Quarta-feira, 30/04/2025 — Em audiência pública realizada na Câmara dos Deputados, a ministra da Cultura, Margareth Menezes, negou qualquer irregularidade na sua participação em apresentações artísticas realizadas durante o Carnaval deste ano. Os eventos, ocorridos em Fortaleza (CE) e Salvador (BA), foram custeados por prefeituras e totalizaram R$ 640 mil, considerando cachê da artista e custos de produção.

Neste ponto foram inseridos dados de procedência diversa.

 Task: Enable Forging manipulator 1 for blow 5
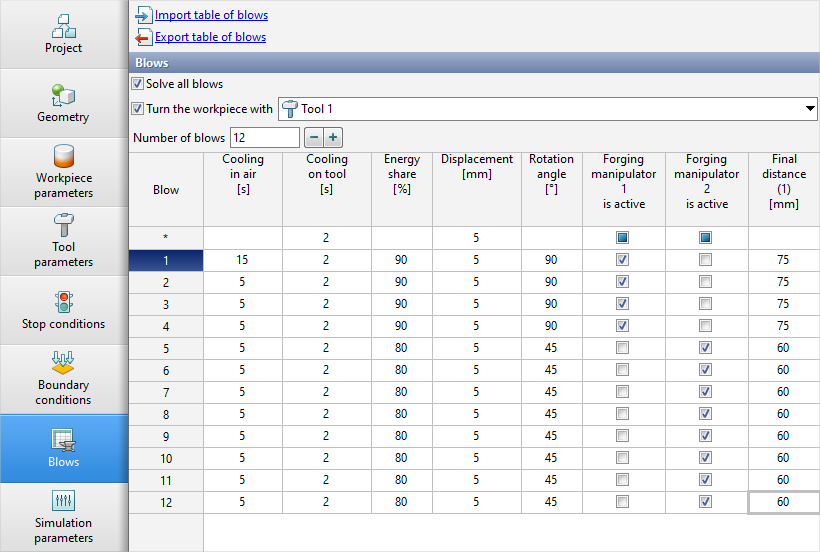pos(623,348)
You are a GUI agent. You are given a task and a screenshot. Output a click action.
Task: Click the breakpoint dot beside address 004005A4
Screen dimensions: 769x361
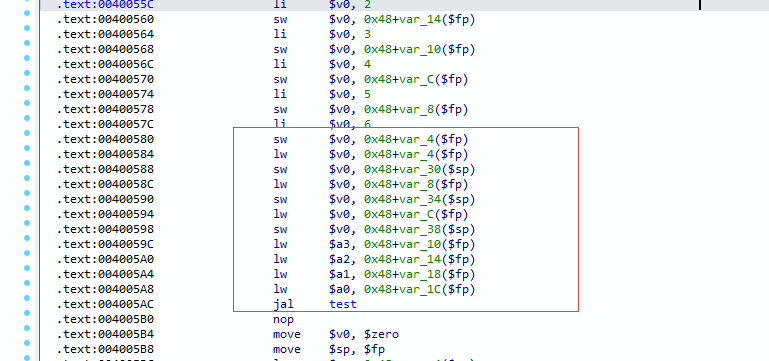27,275
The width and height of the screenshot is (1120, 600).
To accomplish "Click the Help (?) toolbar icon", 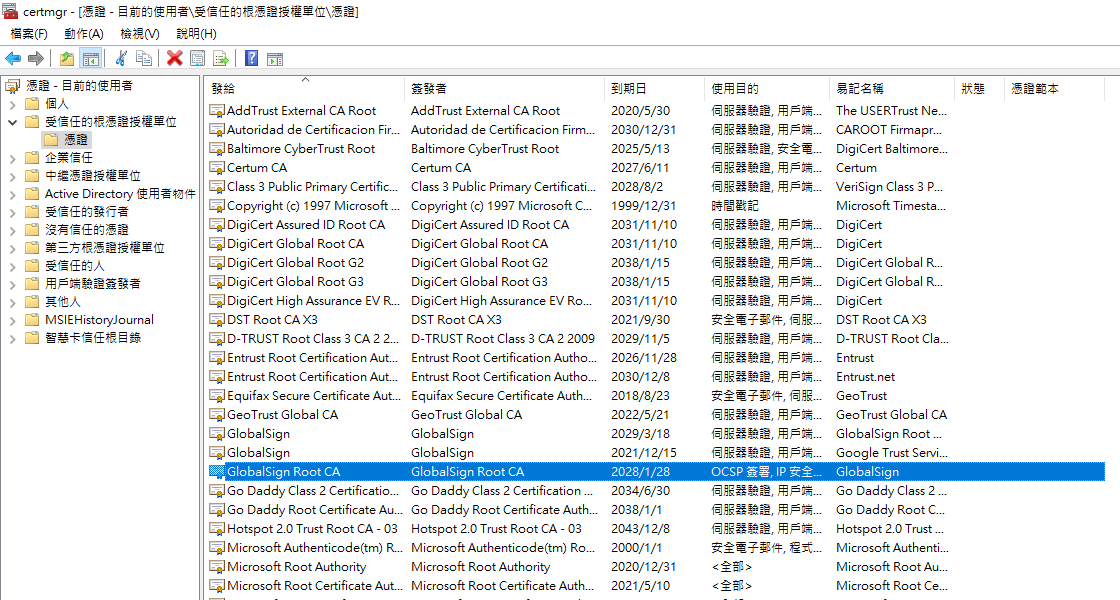I will pyautogui.click(x=249, y=57).
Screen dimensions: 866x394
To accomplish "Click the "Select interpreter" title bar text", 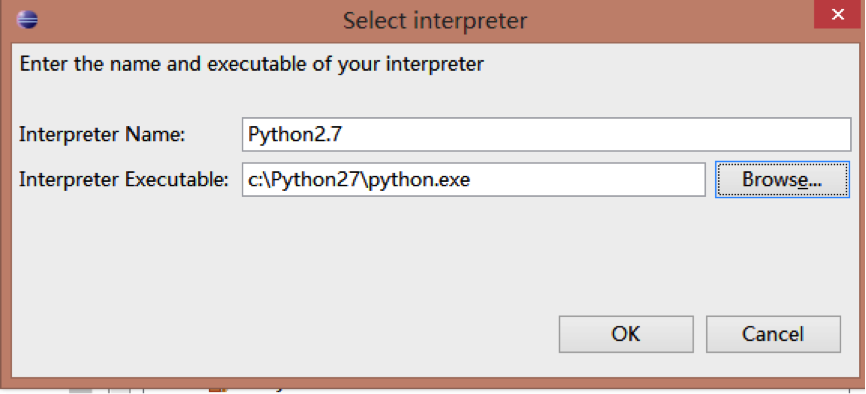I will tap(435, 21).
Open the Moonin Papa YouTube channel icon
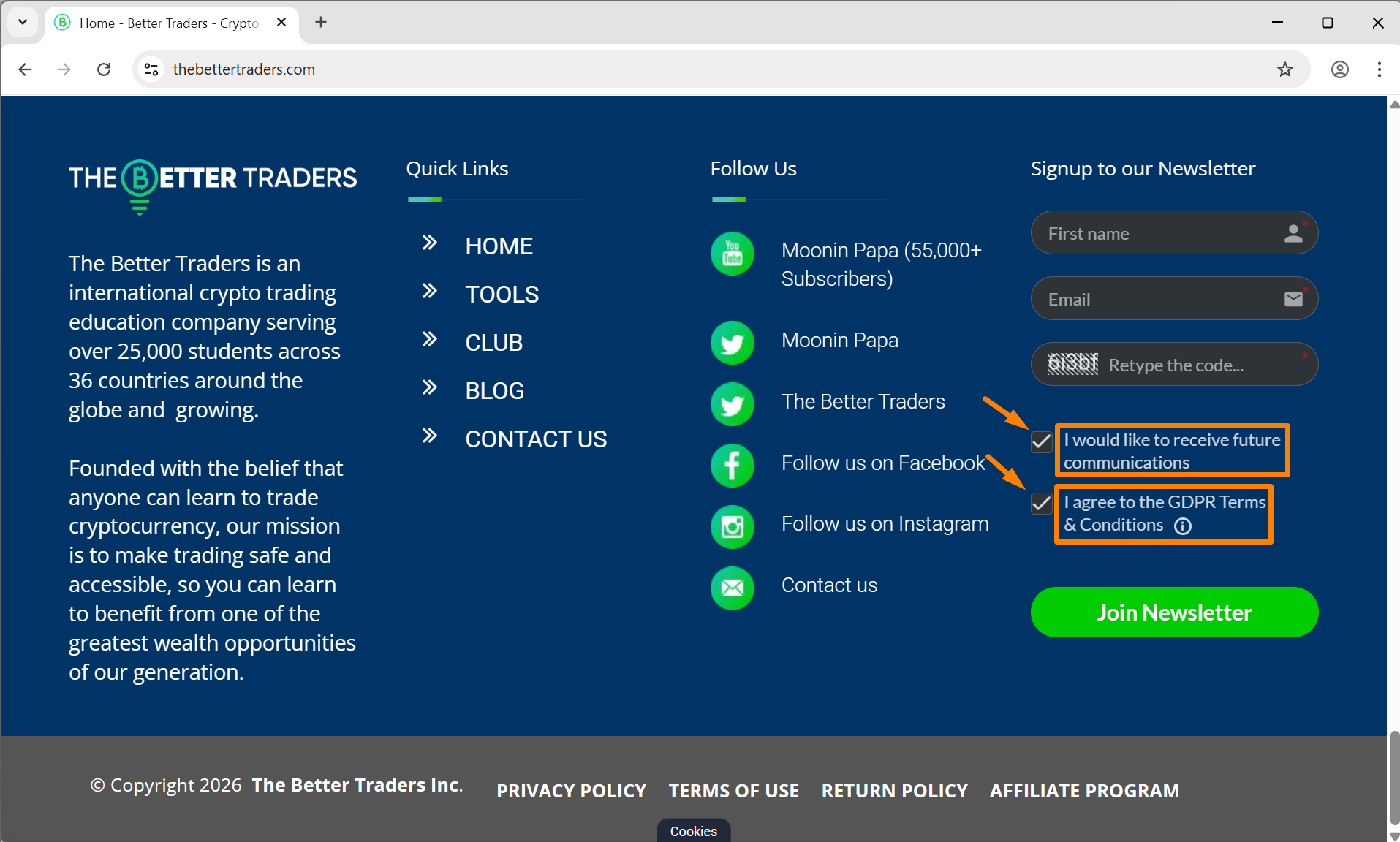Image resolution: width=1400 pixels, height=842 pixels. 732,254
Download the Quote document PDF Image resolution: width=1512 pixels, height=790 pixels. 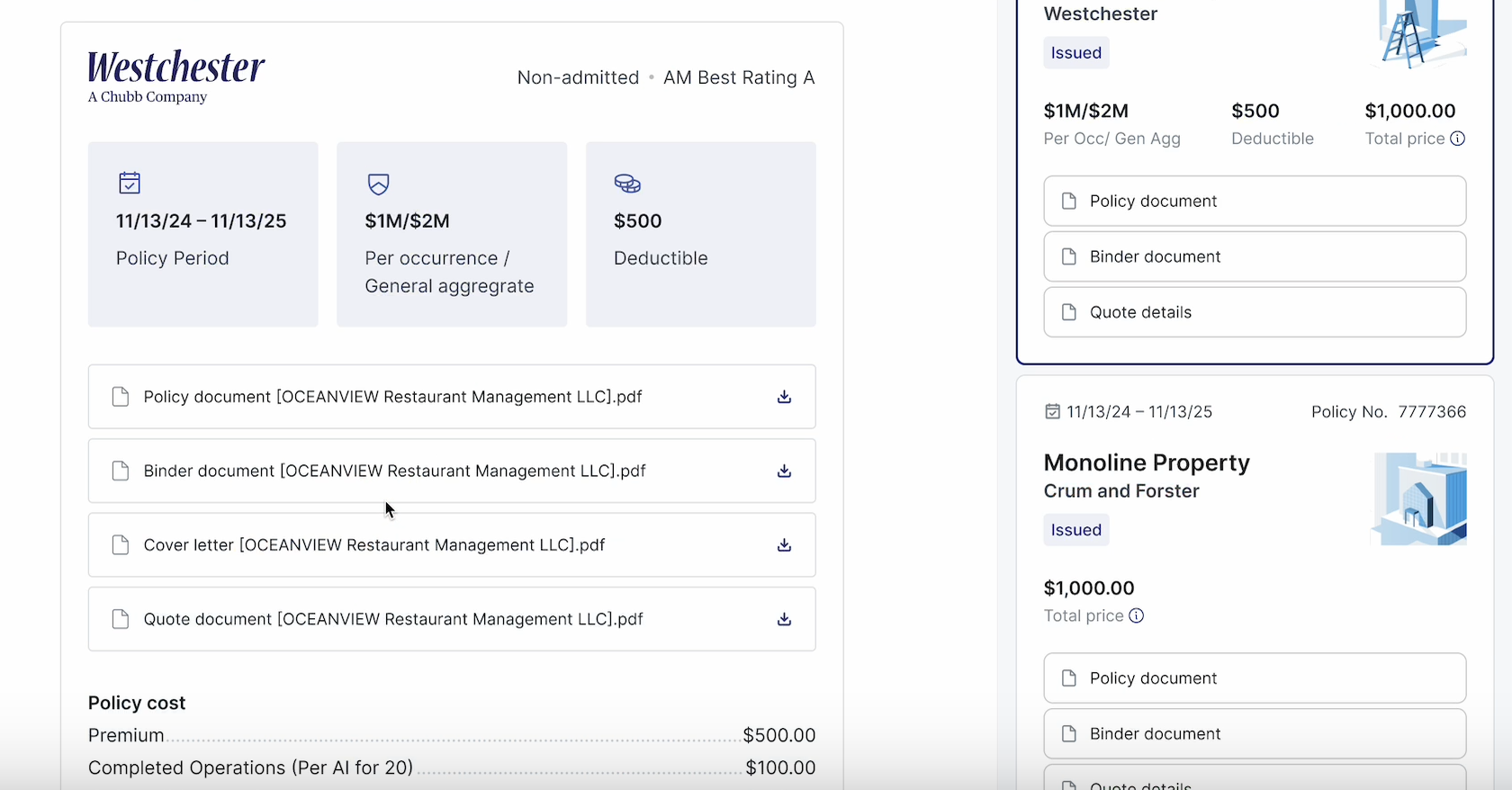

A ministra afirmou que consultou o Comitê de Ética Pública da Presidência da República (CEP) antes de aceitar os contratos e que obteve parecer favorável, desde que os eventos não envolvessem verbas federais. Segundo ela, a atuação como cantora foi exercida durante suas férias e respeitou o Regime Jurídico Único (RJU), que permite outras atividades profissionais fora do expediente.
Parlamentares divergem sobre legalidade e ética dos contratos
A convocação da ministra atendeu a requerimento de deputados da oposição, que alegam a existência de conflito de interesse, ainda que não haja ilegalidade comprovada. O deputado Zucco (PL-RS) afirmou que a contratação de Margareth Menezes por prefeituras beneficiadas por repasses do Ministério da Cultura fere os princípios da moralidade administrativa.
Por outro lado, a deputada Jandira Feghali (PCdoB-RJ) destacou que os relatores do parecer do CEP foram nomeados durante o governo do ex-presidente Jair Bolsonaro, afastando a hipótese de favorecimento político.
Denúncia sobre uso político de programa cultural será investigada
A audiência também abordou denúncias relativas ao Programa Nacional dos Comitês de Cultura (PNCC). O deputado Carlos Jordy (PL-RJ) acusou o Ministério de repassar recursos ao Comitê de Cultura do Amazonas, supostamente para favorecer uma candidatura do Partido dos Trabalhadores (PT) à vereança em Manaus nas eleições de 2024.
Jordy questionou se a ministra teve ciência dos fatos e levantou a hipótese de prevaricação. Margareth Menezes negou envolvimento ou irregularidade, afirmando que todas as ações do MinC estão amparadas nas competências legais da pasta. A denúncia será apurada pelo Tribunal de Contas da União (TCU).
Ministério defende investimentos culturais e destaca Lei Aldir Blanc
Durante a audiência, a ministra também apresentou os principais programas e políticas conduzidos pelo Ministério da Cultura, destacando a Lei Aldir Blanc, considerada essencial para o fomento de atividades culturais em estados e municípios. Menezes agradeceu aos parlamentares pela aprovação da legislação e classificou o momento como de “reconstrução” da política cultural brasileira.
Deputados governistas e oposicionistas divergiram quanto ao impacto dos investimentos públicos no setor cultural. O deputado Kim Kataguiri (União-SP) criticou o desempenho da política cultural brasileira, comparando o Brasil com a Coreia do Sul. Em resposta, o deputado Márcio Jerry (PCdoB-MA) defendeu o papel estratégico da cultura na formação da identidade nacional.